A team of scientists from Stanford University have invented a faster and more inexpensive way of identifying bacteria in fluids using laser technology based on the principles of inkjet printing.
The innovation, which can identify bacteria in virtually any fluid in mere minutes, is a much faster approach compared with traditional culturing methods that can take hours or days to complete. It takes advantage of the fact that each type of bacterium demonstrates unique patterns of light. However, every other molecule or cell in a given sample does too, so the researchers first had to figure out how to separate and amplify the light reflecting from the bacteria alone. They discovered the key was to isolate the cells in extremely small samples.
“We use the principles of inkjet printing to print thousands of tiny dots of blood instead of interrogating a single large sample,” explained co-author Butrus “Pierre” Khuri-Yakub, a professor emeritus of electrical engineering at Stanford who helped develop the original inkjet printer in the 1980s.

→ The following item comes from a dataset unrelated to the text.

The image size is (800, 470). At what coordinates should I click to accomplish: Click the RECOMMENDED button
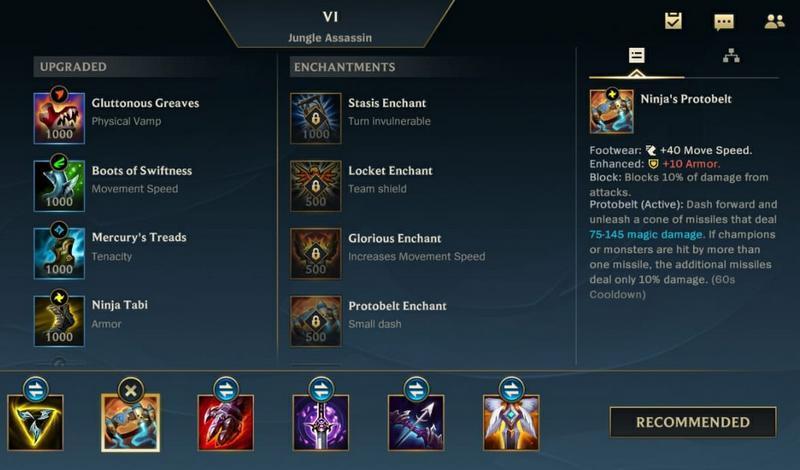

Khuri-Yakub and colleagues modified the printer to put samples to paper using acoustic pulses. Each dot of printed blood is then just two-trillionths of a liter in volume—more than a billion times smaller than a raindrop. At that scale, the droplets are so small they hold just a few dozen cells.
In addition, the researchers infused the samples with gold nanorods that attach themselves to bacteria, if present, and act like antennas, drawing the laser light toward the bacteria and amplifying the signal 1500 times over. Appropriately isolated and amplified, the bacterial spectra stick out like scientific sore thumbs.
The final piece of the puzzle was the use of machine learning to compare the several spectra reflecting from each printed dot of fluid to spot the telltale signatures of any bacteria in the sample.
“It’s an innovative solution with the potential for life-saving impact. We are now excited for commercialization opportunities that can help redefine the standard of bacterial detection and single-cell characterization,” said senior co-author Amr Saleh, a former postdoctoral scholar in Dionne’s lab and now a professor at Cairo University.
The research team says the technology can be applied to other fluids and target cells beyond bacteria, such as testing drinking water for purity or spotting viruses faster, more accurately, and cheaper than present methods.